I borrowed $1500 from my former boss to buy a car on the title of which he is listed as teh security interest holder. Does he have the legal right to go to a lender for a line of credit in the amount I owe him and pass those [ayments, feesand interest on to me? Or, do his rights include more than simply repossessing the vehicle?

Asked on June 26, 2012 under Bankruptcy Law, Oregon


SJZ, Member, New York Bar / FreeAdvice Contributing Attorney

Answered 8 years ago | Contributor

1) The person you borrowed from has no right to pass interest, fees, etc. onto you unless you had agreed to them--so if he had told, for example, prior to you borrowing the money that he would do  this and you agreed to borrow it anyway, that would be legal.

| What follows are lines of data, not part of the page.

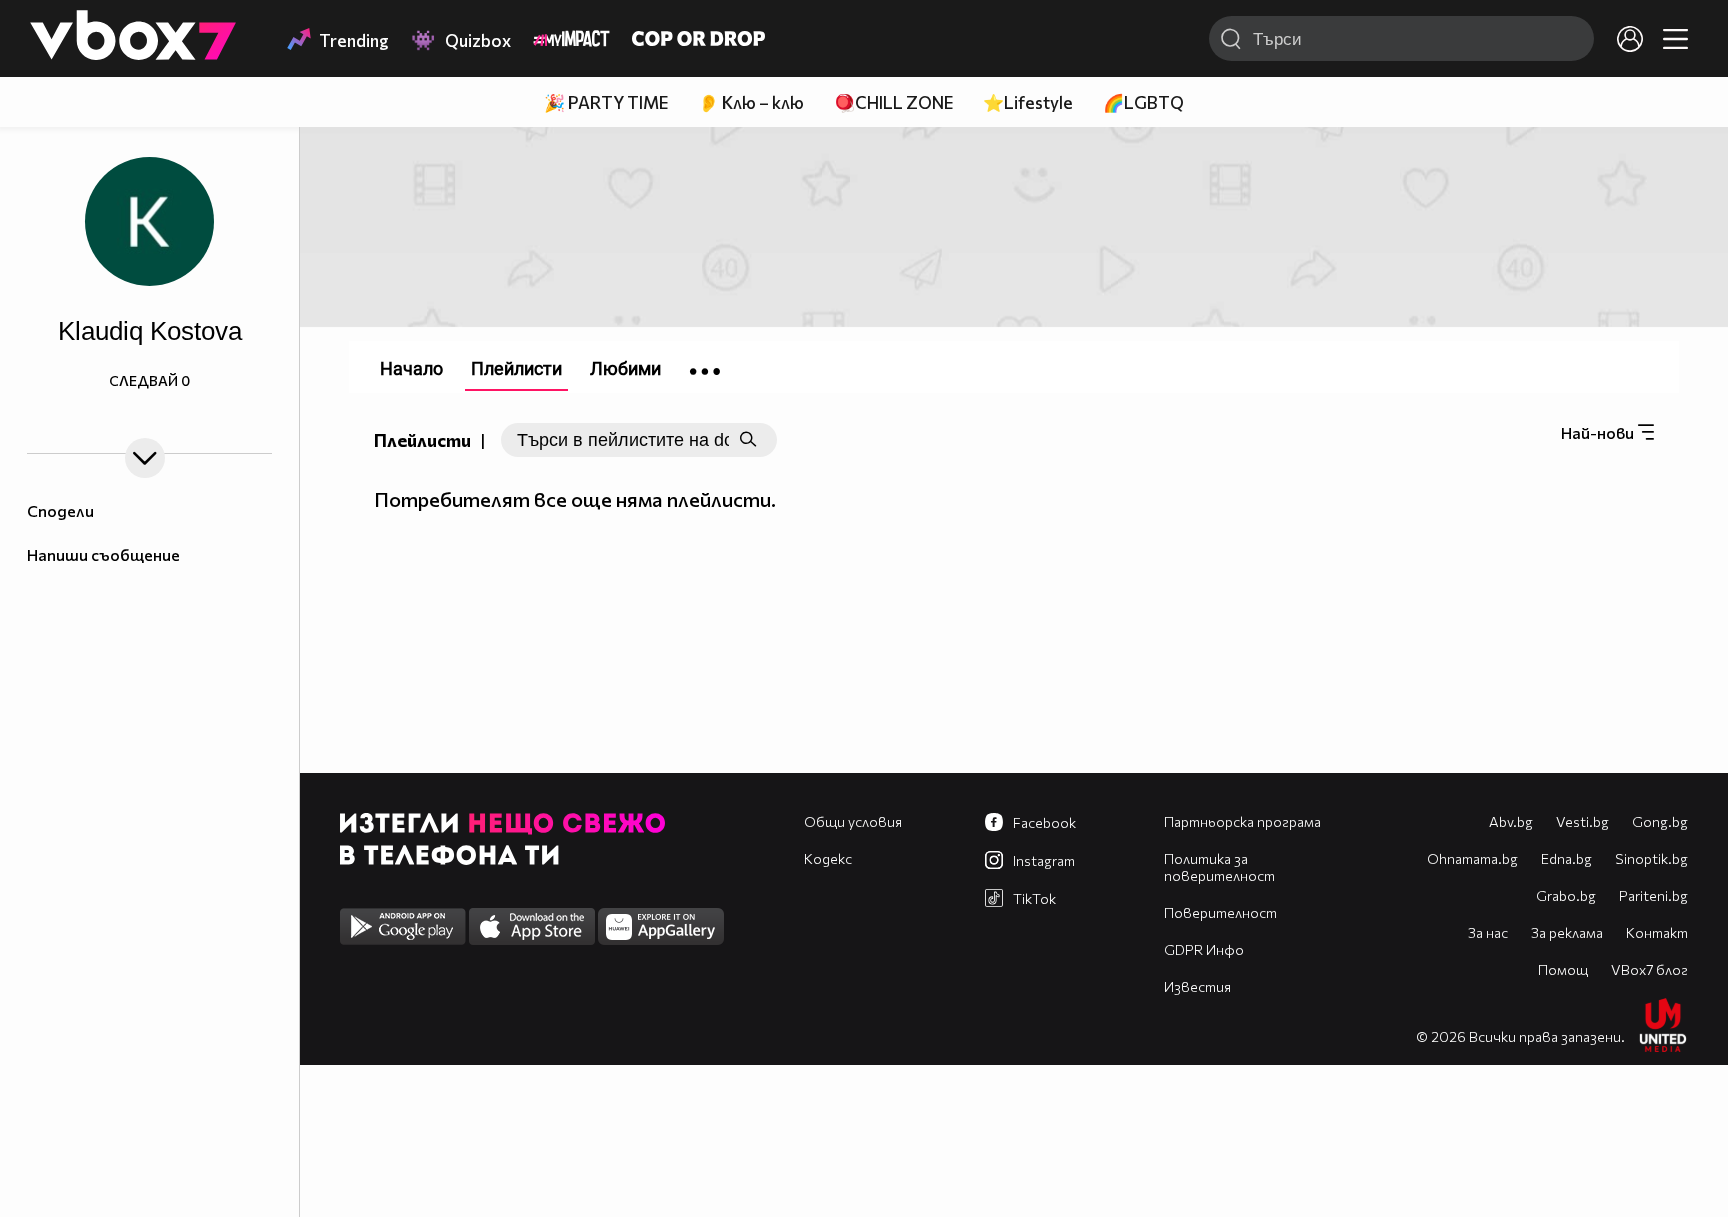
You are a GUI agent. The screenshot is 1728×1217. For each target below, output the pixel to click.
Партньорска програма (1242, 821)
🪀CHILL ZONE (893, 102)
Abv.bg (1511, 821)
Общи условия (853, 821)
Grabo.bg (1566, 895)
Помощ (1563, 969)
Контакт (1657, 932)
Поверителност (1220, 912)
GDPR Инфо (1204, 949)
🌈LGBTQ (1143, 102)
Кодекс (828, 858)
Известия (1197, 986)
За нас (1488, 932)
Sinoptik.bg (1651, 858)
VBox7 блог (1649, 969)
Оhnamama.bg (1472, 858)
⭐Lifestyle (1028, 102)
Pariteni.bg (1653, 895)
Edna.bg (1566, 858)
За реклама (1567, 932)
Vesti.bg (1582, 821)
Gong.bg (1660, 821)
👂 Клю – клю (751, 102)
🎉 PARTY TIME (606, 102)
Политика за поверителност (1219, 867)
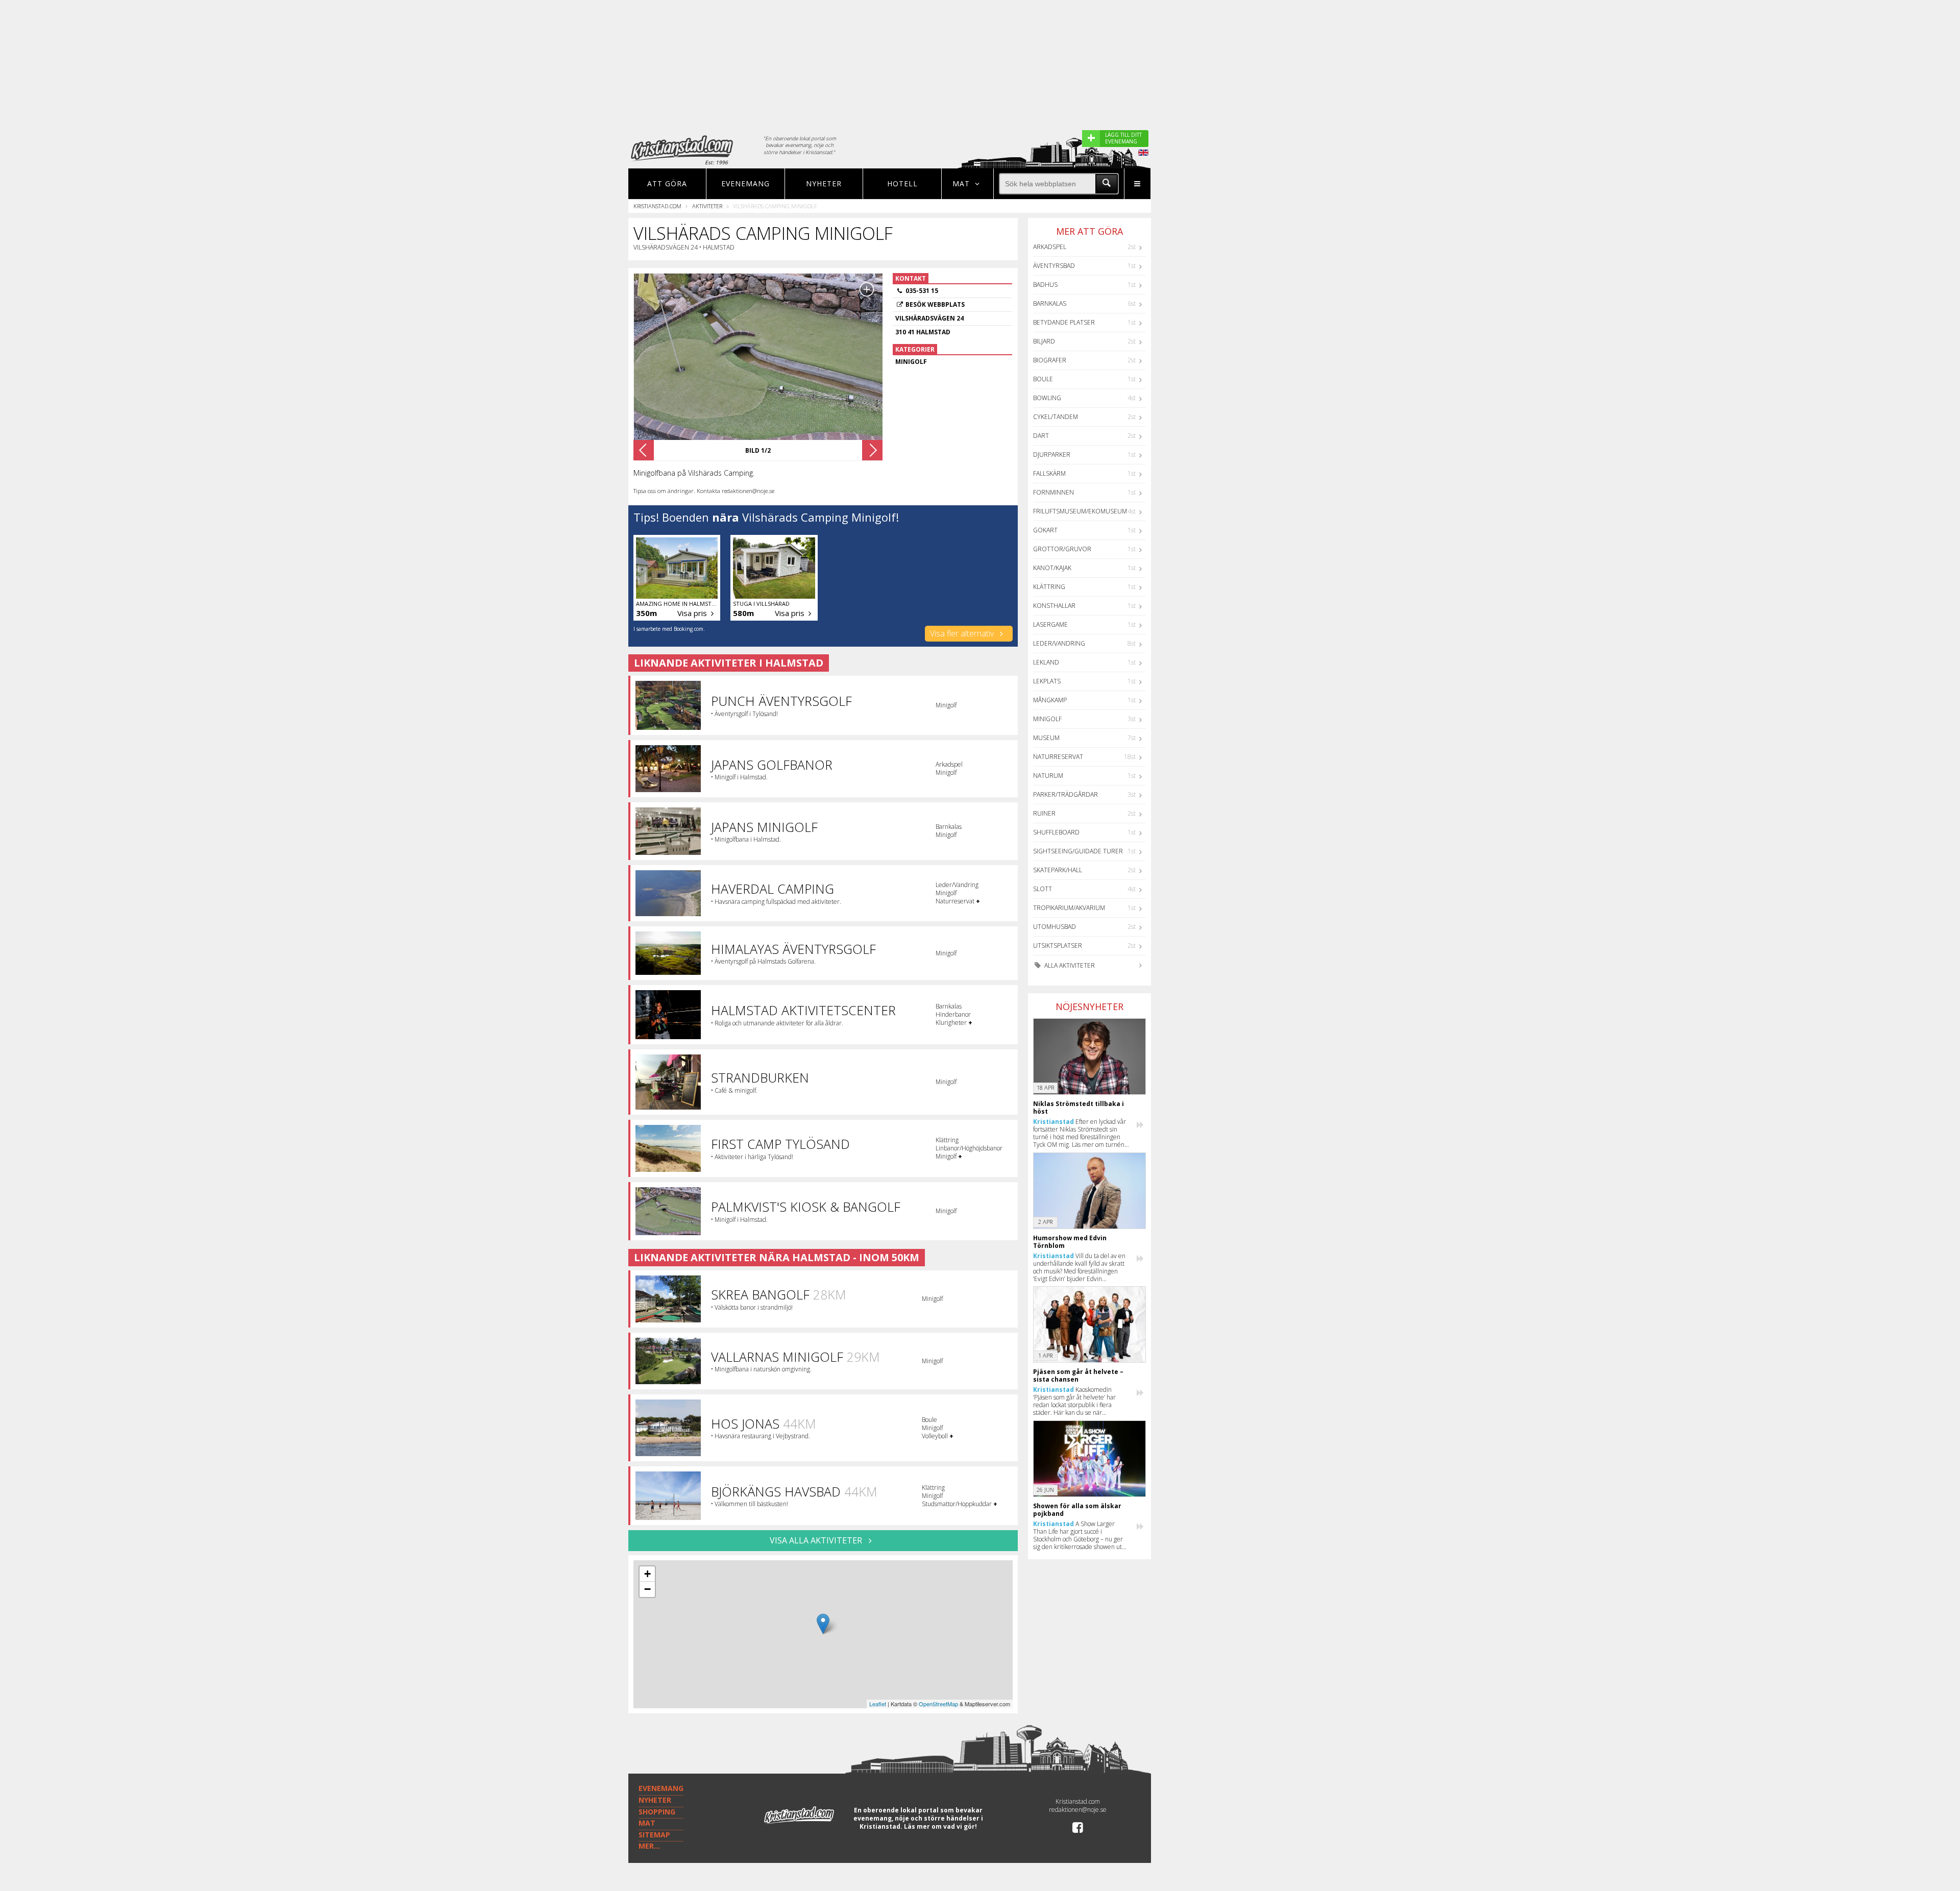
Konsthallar (1054, 605)
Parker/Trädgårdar (1065, 794)
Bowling (1047, 398)
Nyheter (824, 183)
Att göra (667, 183)
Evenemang (745, 183)
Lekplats (1047, 681)
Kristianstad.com (657, 206)
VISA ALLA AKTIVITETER (817, 1540)
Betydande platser (1064, 322)
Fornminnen (1053, 492)
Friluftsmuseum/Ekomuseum (1080, 511)
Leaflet (877, 1704)
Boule (1043, 379)
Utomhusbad (1054, 926)
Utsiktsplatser (1057, 945)
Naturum (1048, 775)
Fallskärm (1049, 473)
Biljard (1044, 341)
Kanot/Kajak (1052, 567)
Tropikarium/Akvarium (1069, 907)
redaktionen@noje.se (1078, 1809)
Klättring (1049, 586)
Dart (1041, 435)
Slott (1042, 889)
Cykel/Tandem (1055, 416)
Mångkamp (1050, 700)
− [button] (647, 1589)
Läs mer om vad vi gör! (940, 1826)
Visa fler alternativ (963, 633)
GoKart (1045, 530)
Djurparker (1051, 454)
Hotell (902, 183)
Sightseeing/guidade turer (1078, 851)
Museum (1046, 737)
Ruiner (1044, 813)
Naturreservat (1058, 756)
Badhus (1045, 284)
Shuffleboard (1056, 832)
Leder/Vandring (1059, 643)
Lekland (1046, 662)
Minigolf (1047, 719)
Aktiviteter (707, 206)
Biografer (1049, 360)
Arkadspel (1049, 246)
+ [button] (647, 1573)
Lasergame (1050, 624)
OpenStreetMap (938, 1704)
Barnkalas (1049, 303)
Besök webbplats (935, 304)
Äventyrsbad (1054, 265)
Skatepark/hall (1057, 870)
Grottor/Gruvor (1062, 549)
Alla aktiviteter (1069, 965)
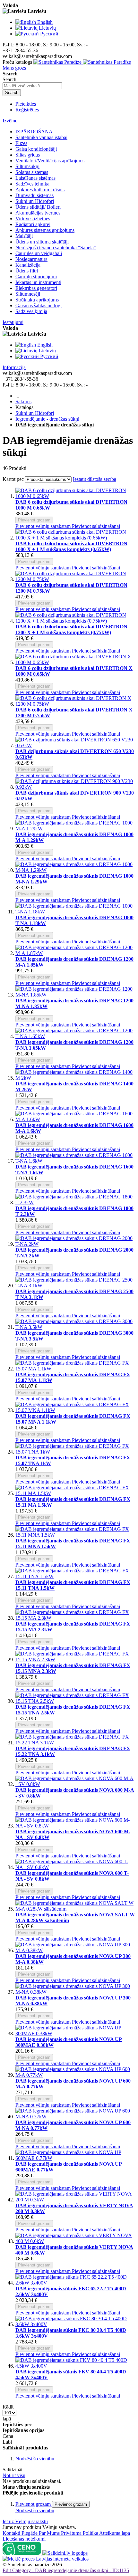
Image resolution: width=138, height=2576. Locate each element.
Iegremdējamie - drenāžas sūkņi (47, 419)
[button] (43, 526)
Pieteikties (25, 104)
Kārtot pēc (13, 479)
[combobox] (32, 85)
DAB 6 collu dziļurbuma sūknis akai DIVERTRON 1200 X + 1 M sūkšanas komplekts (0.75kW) (71, 629)
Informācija (14, 367)
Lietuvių (47, 28)
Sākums (23, 401)
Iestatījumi (13, 322)
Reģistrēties (27, 109)
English (45, 22)
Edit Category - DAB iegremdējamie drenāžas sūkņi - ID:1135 (66, 2570)
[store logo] (82, 62)
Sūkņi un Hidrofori (34, 413)
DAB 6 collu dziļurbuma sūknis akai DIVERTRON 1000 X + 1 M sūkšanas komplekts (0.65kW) (71, 546)
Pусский (49, 33)
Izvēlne (10, 120)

2) He would have no right to repossess the car unless you specifically gave him a security interest the car (used it as collateral). Since you apparently did, he would have the right to repossess the car. He could also sue you for any balance due if the car is not worth enough to satisfy the loan--for example, if you still have a remaining balance of $9,500 and the car's current blue book value is $8,500 at the time you default and he repossesses, he could sue you for the extra $1,000.